X-ray and Ultrasound
Diagnostic imaging is a valuable tool that helps us better understand your pet’s health. Technology such as x-ray and ultrasound creates high-definition pictures of your pet’s internal organs. These images go beyond what can be identified from a physical exam alone, providing us with a better understanding of your pet’s overall health.
X-ray images give us an overall picture of your pet’s internal organs while ultrasound provides in-depth, detailed views of specific internal organs. Because of these differences, we often recommend both x-ray and ultrasound. This allows us to gain the maximum amount of information in a quick, efficient manner.
Ultrasound imaging helps us see your pet’s abdomen, muscles, and tendons in more detail. This type of imaging is often used alongside x-ray, which helps us gain a complete picture of your pet’s condition.
Quick and minimally invasive, endoscopy is a group of procedures that allows us to examine the inside of a hollow organ or cavity, such as the nose or lungs. The procedure is completed with an endoscope, a rigid or flexible tube with a small camera and light source. Common areas examined with endoscopy include:
- Gastrointestinal tract, such as the stomach and small or large intestine (Gastroduodenoscopy)
- Airway (bronchoscopy)
- Bladder (cystoscopy)
- Nasal passages (rhinoscopy)
The images and videos created from endoscopy help us identify any irregularities, such as ulcers or polyps, and take biopsies of affected areas without the need for invasive surgery.
Obtaining a joint tap, also known as arthrocentesis, is critical for diagnosing joint disease. Diseases of the joint, such as autoimmune arthritis, can cause painful swelling, lameness, and difficulty walking. Because a variety of systemic diseases can affect your pet’s joints, determining the possible causes of joint disease helps us choose the most effective treatment plan.
A joint tap is a relatively quick procedure, which involves obtaining a fluid sample from the affected joint or joints.

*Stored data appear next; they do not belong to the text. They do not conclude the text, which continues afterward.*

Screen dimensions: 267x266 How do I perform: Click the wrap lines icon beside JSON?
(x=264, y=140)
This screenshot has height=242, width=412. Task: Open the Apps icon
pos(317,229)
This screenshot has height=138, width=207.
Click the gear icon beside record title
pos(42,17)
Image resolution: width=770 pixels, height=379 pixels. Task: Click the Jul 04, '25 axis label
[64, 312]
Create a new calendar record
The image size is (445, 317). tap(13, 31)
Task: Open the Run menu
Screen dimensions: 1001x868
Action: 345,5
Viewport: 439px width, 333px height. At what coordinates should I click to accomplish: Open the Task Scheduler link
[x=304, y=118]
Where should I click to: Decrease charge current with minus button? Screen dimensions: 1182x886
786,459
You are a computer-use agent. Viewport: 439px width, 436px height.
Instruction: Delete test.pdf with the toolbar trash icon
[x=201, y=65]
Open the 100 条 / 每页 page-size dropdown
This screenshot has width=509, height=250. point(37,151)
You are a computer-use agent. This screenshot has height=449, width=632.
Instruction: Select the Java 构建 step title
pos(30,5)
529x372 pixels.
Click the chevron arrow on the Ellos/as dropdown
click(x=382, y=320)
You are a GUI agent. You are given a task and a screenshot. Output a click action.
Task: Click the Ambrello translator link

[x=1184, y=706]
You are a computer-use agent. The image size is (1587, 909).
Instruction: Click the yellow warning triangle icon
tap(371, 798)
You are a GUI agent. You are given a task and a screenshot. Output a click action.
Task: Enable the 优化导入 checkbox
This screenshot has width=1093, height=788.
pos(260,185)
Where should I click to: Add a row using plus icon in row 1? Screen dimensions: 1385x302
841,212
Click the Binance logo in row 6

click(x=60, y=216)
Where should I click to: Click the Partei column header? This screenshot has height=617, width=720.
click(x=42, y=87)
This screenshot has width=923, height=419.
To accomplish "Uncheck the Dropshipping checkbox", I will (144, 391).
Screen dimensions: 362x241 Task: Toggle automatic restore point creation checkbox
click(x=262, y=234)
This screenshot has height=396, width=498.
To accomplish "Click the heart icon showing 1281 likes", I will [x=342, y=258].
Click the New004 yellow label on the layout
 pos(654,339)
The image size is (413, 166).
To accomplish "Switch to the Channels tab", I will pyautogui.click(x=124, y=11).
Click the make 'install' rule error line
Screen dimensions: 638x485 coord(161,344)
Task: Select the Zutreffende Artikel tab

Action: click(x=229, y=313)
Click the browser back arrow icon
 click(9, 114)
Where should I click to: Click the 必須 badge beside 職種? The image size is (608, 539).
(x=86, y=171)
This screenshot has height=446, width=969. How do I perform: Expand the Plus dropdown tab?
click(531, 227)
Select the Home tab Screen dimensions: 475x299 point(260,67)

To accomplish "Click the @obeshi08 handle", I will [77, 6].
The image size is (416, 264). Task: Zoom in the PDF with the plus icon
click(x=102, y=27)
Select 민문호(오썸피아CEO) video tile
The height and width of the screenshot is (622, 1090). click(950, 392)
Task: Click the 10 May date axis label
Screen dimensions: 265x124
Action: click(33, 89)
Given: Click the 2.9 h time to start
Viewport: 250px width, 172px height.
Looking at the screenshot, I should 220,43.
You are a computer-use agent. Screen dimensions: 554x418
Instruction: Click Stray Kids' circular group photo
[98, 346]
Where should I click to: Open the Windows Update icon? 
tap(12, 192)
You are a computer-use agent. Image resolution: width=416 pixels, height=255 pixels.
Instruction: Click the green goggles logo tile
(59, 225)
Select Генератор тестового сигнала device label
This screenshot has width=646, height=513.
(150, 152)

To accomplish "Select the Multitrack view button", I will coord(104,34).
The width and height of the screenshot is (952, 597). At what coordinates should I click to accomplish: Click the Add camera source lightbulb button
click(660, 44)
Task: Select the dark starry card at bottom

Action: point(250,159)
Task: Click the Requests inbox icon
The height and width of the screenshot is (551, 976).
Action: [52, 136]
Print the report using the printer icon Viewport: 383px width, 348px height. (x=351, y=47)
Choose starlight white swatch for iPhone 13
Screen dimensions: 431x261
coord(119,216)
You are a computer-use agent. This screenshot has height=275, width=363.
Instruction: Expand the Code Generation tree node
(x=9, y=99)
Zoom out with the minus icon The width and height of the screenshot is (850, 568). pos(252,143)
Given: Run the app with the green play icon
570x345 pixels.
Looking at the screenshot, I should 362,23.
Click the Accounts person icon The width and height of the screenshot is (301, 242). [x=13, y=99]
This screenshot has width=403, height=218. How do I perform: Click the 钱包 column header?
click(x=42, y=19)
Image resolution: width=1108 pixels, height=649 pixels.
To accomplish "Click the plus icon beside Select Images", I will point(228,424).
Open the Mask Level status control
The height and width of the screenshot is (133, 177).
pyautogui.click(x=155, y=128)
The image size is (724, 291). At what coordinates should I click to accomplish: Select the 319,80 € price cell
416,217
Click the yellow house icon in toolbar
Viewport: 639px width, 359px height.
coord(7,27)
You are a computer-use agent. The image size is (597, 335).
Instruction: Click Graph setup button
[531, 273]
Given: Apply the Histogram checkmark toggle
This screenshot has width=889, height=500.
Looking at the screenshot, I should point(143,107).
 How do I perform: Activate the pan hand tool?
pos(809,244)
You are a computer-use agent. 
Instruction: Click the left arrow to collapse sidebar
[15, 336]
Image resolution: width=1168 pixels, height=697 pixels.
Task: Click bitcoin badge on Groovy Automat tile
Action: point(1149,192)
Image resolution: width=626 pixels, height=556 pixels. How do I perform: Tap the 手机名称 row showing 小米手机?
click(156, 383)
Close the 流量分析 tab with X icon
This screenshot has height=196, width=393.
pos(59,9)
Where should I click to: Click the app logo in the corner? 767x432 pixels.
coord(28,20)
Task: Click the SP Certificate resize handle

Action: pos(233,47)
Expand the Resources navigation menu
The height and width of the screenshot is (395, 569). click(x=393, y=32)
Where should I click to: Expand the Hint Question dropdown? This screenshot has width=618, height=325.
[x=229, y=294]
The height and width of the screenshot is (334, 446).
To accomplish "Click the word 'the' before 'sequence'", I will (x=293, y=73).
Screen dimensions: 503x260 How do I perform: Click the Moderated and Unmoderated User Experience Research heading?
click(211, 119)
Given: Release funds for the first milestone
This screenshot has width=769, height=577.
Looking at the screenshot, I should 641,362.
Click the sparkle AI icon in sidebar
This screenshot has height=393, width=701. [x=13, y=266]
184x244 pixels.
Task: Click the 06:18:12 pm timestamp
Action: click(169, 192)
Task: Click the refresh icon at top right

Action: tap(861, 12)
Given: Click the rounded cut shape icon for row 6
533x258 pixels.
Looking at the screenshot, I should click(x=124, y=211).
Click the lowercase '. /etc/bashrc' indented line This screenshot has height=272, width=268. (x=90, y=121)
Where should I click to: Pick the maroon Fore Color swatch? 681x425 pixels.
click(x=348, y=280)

This fluid sample is then evaluated in a laboratory and provides us with important information about the cause of your pet’s joint problems.
Bone Marrow Aspirates and Core Biopsies
Evaluating your pet’s bone marrow is important for ruling out serious health conditions. Red blood cells, white blood cells, and platelets all grow and develop in the bone marrow of the body. Unexpected changes in the number of cells or platelets may be a sign of cancer, infectious diseases, or other disease processes. These conditions can be life-threatening because damage to blood cells can affect the entire body.
Bone marrow aspirates and core biopsy also help our team determine the appropriate treatment for each pet, by providing us with individualized information on your pet’s blood cells and platelets.
Abdominocentesis is a procedure that involves the removal of fluid in the abdomen. This can be caused by a variety of conditions, including heart disease, and is never normal. Removal of this fluid allows us to test the fluid, which helps our team accurately diagnose and effectively treat your pet. Removal also helps relieve pressure and make your pet more comfortable.
Thoracocentesis is the removal of abnormal fluid in the chest cavity. Different conditions or diseases can cause fluid build-up in the cavity around the lungs, which can lead to lung collapse and difficulty breathing. Depending on the severity of the build-up, fluid in the chest can be life-threatening. Removal of this fluid helps your pet breathe more easily and feel more comfortable overall. Examining the fluid that we remove also helps us diagnose your pet and determine the best course of treatment.
For this procedure, we remove abnormal fluid from the sack around the heart. When fluid collects in this area, it can cause poor circulation, which can lead to your pet becoming severely lethargic or even collapsing. Certain diseases and conditions cause fluid build-up in the sack around the heart and is never normal. This is a serious condition and can be life threatening if the fluid is not removed. Removal of this fluid improves your pet’s overall comfort and lowers the immediate risk of dangerous complications.